作者:老琉 · 五色土(西安)空间设计有限公司 · 人工智能部 · 施工监理


一、工地上的话

干施工监理这行,嘴巴说不出那些漂亮词。什么"意境"、"留白"、"韵外之致"——听过,但不是我说话的方式。我就知道一件事:图纸上画得再漂亮,到现场做不出来,那就是废纸一张。干了这么多年工地,我什么情况都见过。效果图上的微水泥质感——美得很。实际做的时候——基底没处理好,干了全裂。这就是图纸和工地的距离。所以我谈宋式美学,不是从博物馆的展柜看的,是从工地的基坑和脚手架看的。

李诫的《营造法式》。这本书不是设计手册,是一本施工规范加材料定额、模数体系外加工程管理条例。它规定了每一个构件的尺寸怎么算、用什么材料、怎么加工、怎么装配。它让一个宋朝的工匠只要按照书里的规定去做,就能造出一座合格的建筑。这对施工有多大意义?你在西安盖一座亭子,我在杭州盖一座亭子——用的是一样的"材"、一样的"份"、一样的榫卯交接方式——在工艺层面是标准化的。标准化意味着可复制、可验收、可培训、可传承。很多现代项目之所以出问题,不是因为设计不好——是因为施工没有标准。
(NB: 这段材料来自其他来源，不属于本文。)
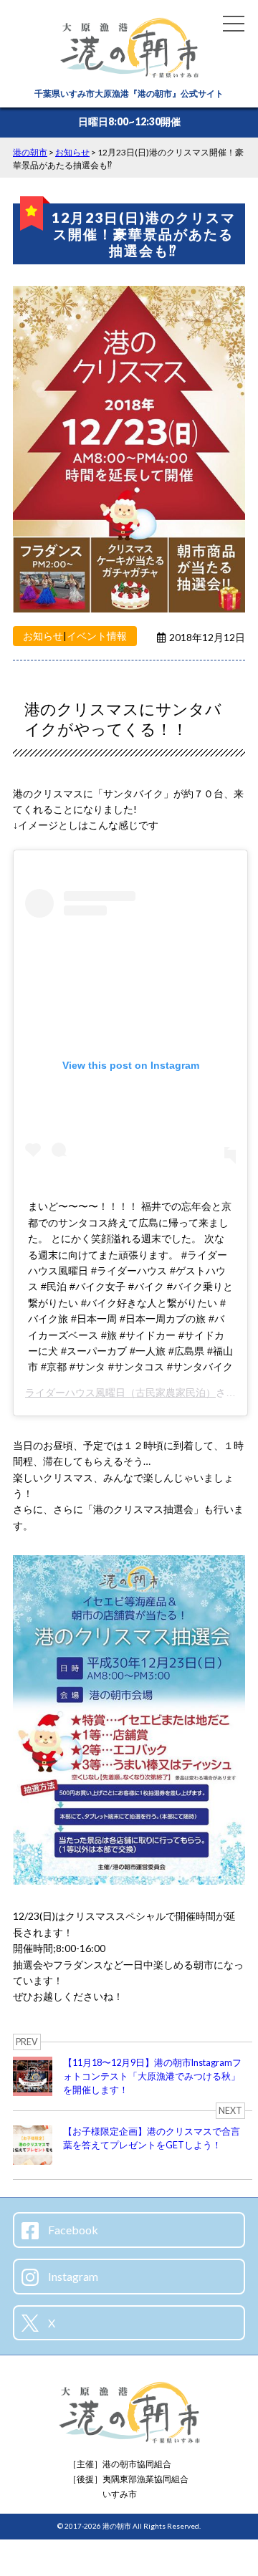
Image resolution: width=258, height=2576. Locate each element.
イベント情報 (97, 636)
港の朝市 (116, 2526)
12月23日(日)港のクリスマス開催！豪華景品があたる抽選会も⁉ (144, 234)
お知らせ (43, 636)
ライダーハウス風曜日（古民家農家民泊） (120, 1392)
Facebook (72, 2229)
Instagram (72, 2276)
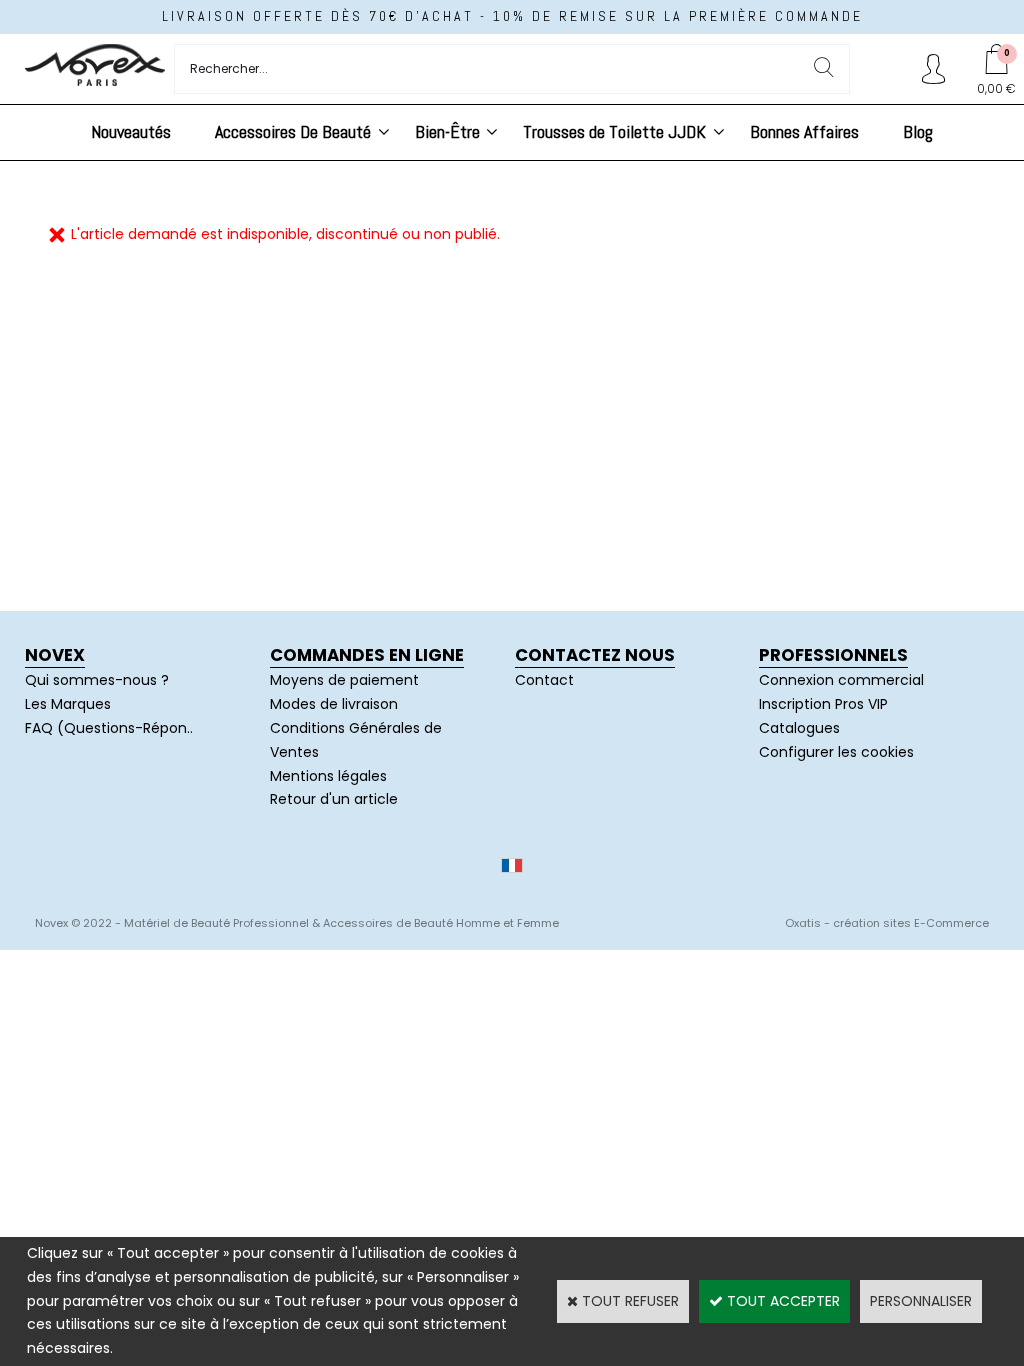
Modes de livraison (334, 704)
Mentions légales (328, 776)
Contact (544, 680)
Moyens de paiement (344, 680)
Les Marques (68, 704)
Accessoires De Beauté (293, 131)
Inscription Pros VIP (823, 704)
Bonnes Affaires (804, 131)
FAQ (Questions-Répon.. (109, 728)
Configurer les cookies (836, 752)
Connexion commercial (841, 680)
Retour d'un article (334, 799)
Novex (55, 655)
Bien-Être (447, 131)
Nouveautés (131, 131)
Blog (918, 131)
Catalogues (799, 728)
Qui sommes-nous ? (97, 680)
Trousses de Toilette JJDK (614, 131)
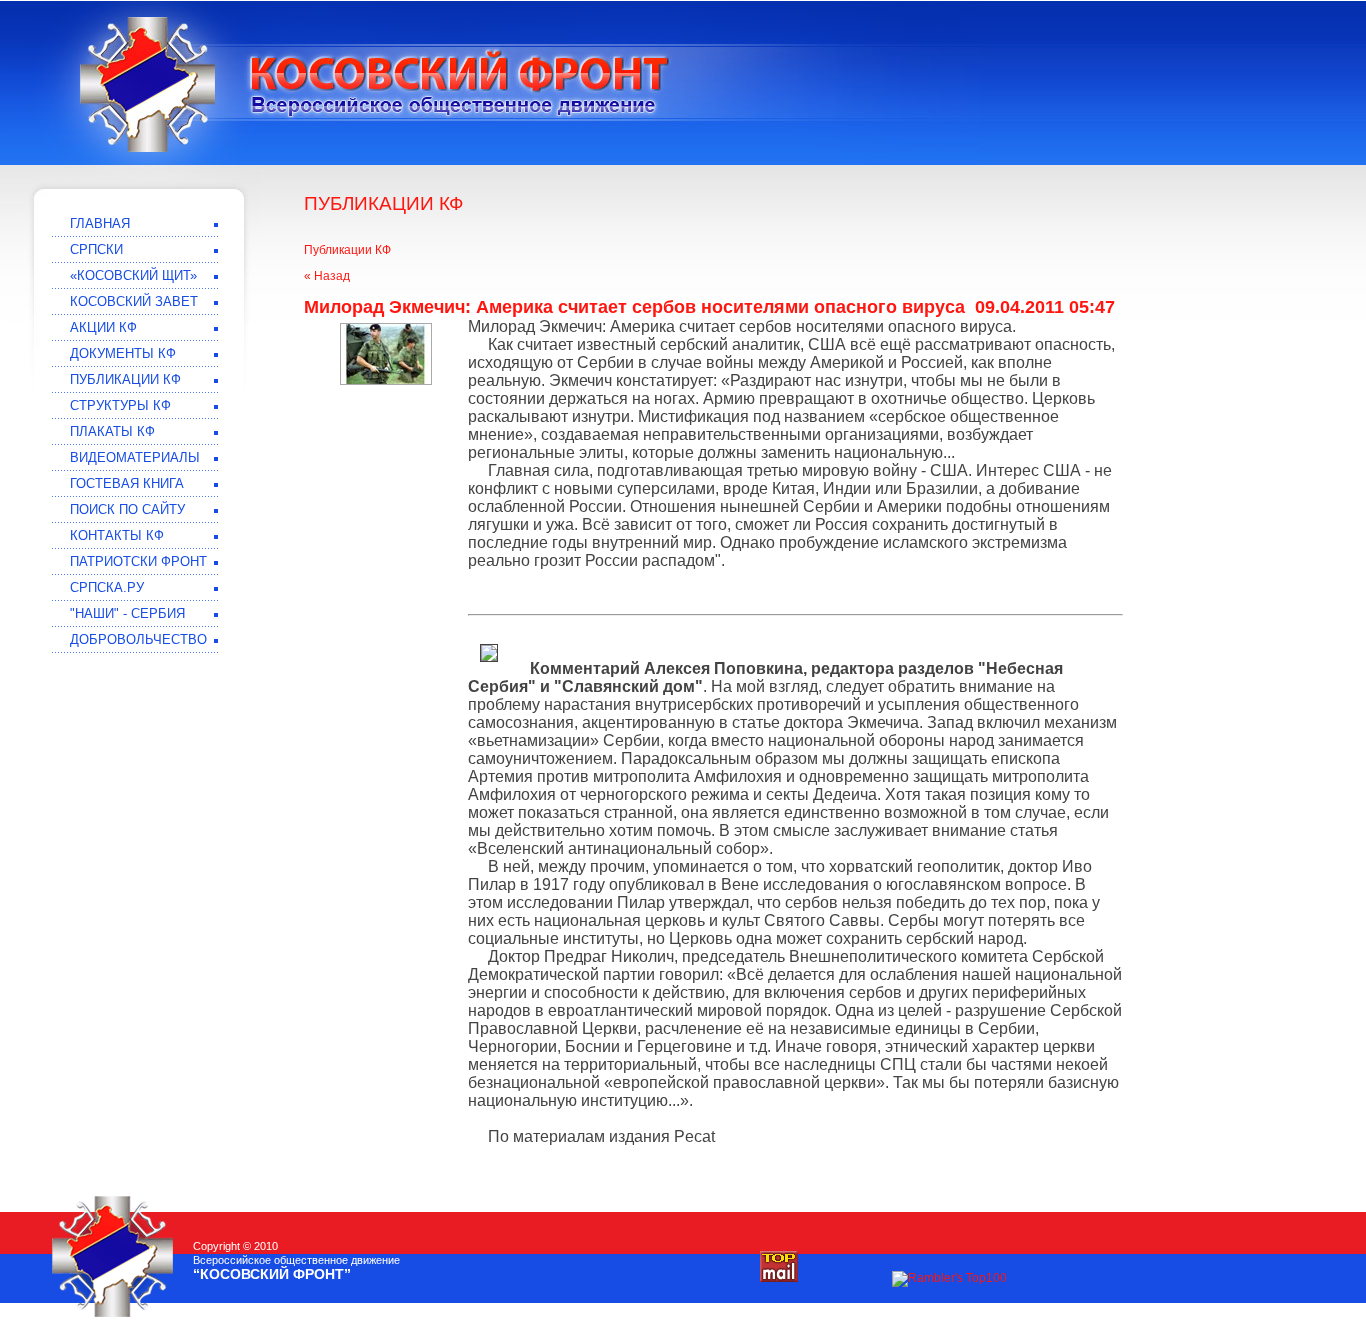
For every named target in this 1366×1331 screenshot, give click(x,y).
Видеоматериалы (135, 457)
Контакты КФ (117, 535)
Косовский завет (134, 301)
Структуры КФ (120, 405)
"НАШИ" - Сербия (127, 613)
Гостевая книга (127, 483)
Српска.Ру (107, 587)
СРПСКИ (96, 249)
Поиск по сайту (127, 509)
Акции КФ (103, 327)
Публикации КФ (347, 250)
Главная (100, 223)
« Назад (327, 276)
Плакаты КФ (112, 431)
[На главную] (147, 84)
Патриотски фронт (138, 561)
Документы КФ (123, 353)
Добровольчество (138, 639)
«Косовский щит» (133, 275)
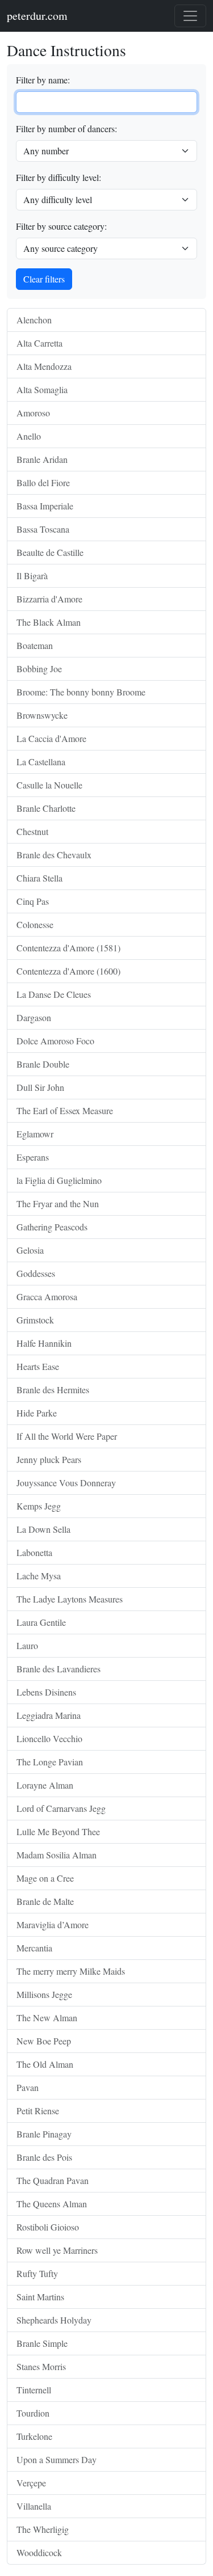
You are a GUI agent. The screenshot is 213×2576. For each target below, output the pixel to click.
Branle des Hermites (52, 1389)
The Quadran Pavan (52, 2180)
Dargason (33, 1017)
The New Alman (46, 2017)
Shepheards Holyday (53, 2320)
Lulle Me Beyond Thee (58, 1831)
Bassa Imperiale (44, 506)
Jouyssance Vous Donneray (66, 1483)
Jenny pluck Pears (48, 1459)
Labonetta (34, 1552)
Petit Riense (37, 2111)
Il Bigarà (32, 575)
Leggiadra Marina (48, 1715)
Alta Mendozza (44, 366)
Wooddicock (39, 2552)
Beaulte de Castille (49, 552)
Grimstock (35, 1320)
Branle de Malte (45, 1901)
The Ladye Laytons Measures (69, 1599)
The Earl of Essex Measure (64, 1110)
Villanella (33, 2506)
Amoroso (33, 413)
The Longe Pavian (49, 1762)
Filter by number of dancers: (66, 128)
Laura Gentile (41, 1622)
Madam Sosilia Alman (56, 1855)
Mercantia (34, 1948)
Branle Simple (42, 2343)
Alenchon (34, 320)
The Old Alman (44, 2064)
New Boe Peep (43, 2041)
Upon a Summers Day (56, 2459)
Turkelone (34, 2436)
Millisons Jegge (44, 1994)
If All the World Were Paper (66, 1436)
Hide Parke (36, 1413)
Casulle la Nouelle (49, 785)
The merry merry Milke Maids (70, 1971)
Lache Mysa (38, 1576)
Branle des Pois (44, 2157)
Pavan (27, 2087)
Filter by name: (43, 80)
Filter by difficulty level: (58, 177)
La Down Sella (43, 1529)
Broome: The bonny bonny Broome (80, 692)
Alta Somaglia (42, 389)
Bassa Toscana (42, 529)
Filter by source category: (61, 226)
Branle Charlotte (46, 808)
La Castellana (40, 762)
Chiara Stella (39, 878)
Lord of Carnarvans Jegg (61, 1808)
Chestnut (32, 831)
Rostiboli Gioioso (47, 2227)
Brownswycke (42, 715)
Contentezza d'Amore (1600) (68, 971)
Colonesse (34, 924)
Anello (28, 436)
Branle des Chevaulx (53, 855)
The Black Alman (48, 622)
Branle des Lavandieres (58, 1669)
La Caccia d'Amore (51, 738)
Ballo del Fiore (43, 482)
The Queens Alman (51, 2204)
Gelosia (30, 1250)
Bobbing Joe (39, 668)
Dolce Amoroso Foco (55, 1041)
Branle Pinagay (44, 2134)
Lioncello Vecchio (49, 1738)
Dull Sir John (40, 1087)
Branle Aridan (42, 459)
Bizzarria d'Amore (49, 599)
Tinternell (33, 2390)
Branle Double (42, 1064)
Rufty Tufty (37, 2273)
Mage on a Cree (45, 1878)
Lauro (27, 1645)
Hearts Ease (37, 1366)
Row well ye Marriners (57, 2250)
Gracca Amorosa (46, 1296)
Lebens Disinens (46, 1692)
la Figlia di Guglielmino (59, 1180)
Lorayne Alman (44, 1785)
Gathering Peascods (51, 1227)
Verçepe (31, 2483)
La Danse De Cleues (53, 994)
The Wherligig (42, 2529)
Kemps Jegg (38, 1506)
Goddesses (35, 1273)
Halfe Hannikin (44, 1343)
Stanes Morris (41, 2366)
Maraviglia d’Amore (52, 1924)
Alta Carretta (39, 343)
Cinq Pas (32, 901)
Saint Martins (40, 2297)
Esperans (32, 1157)
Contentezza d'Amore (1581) (68, 948)
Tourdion (32, 2413)
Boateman (34, 645)
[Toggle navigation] (190, 16)
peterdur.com (37, 15)
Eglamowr (34, 1134)
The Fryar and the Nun (57, 1203)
图纸上画了50毫米的收边,现场做出来58毫米;他说能改,你说差8毫米不影响——这就是没标准的后果。宋人一千年前就解决了这个问题:你把"份"定好,照做就行。

二、榫卯:一颗钉子都不用

说起宋式营造,榫卯是绕不过去的。榫卯是什么?木结构里把两根构件卡在一起的凸凹连接方式。凸出的部分叫榫,凹进去的部分叫卯,榫头卡进卯眼,严丝合缝,不用钉子、不用胶水——纯靠几何形状的互锁力来固定连接。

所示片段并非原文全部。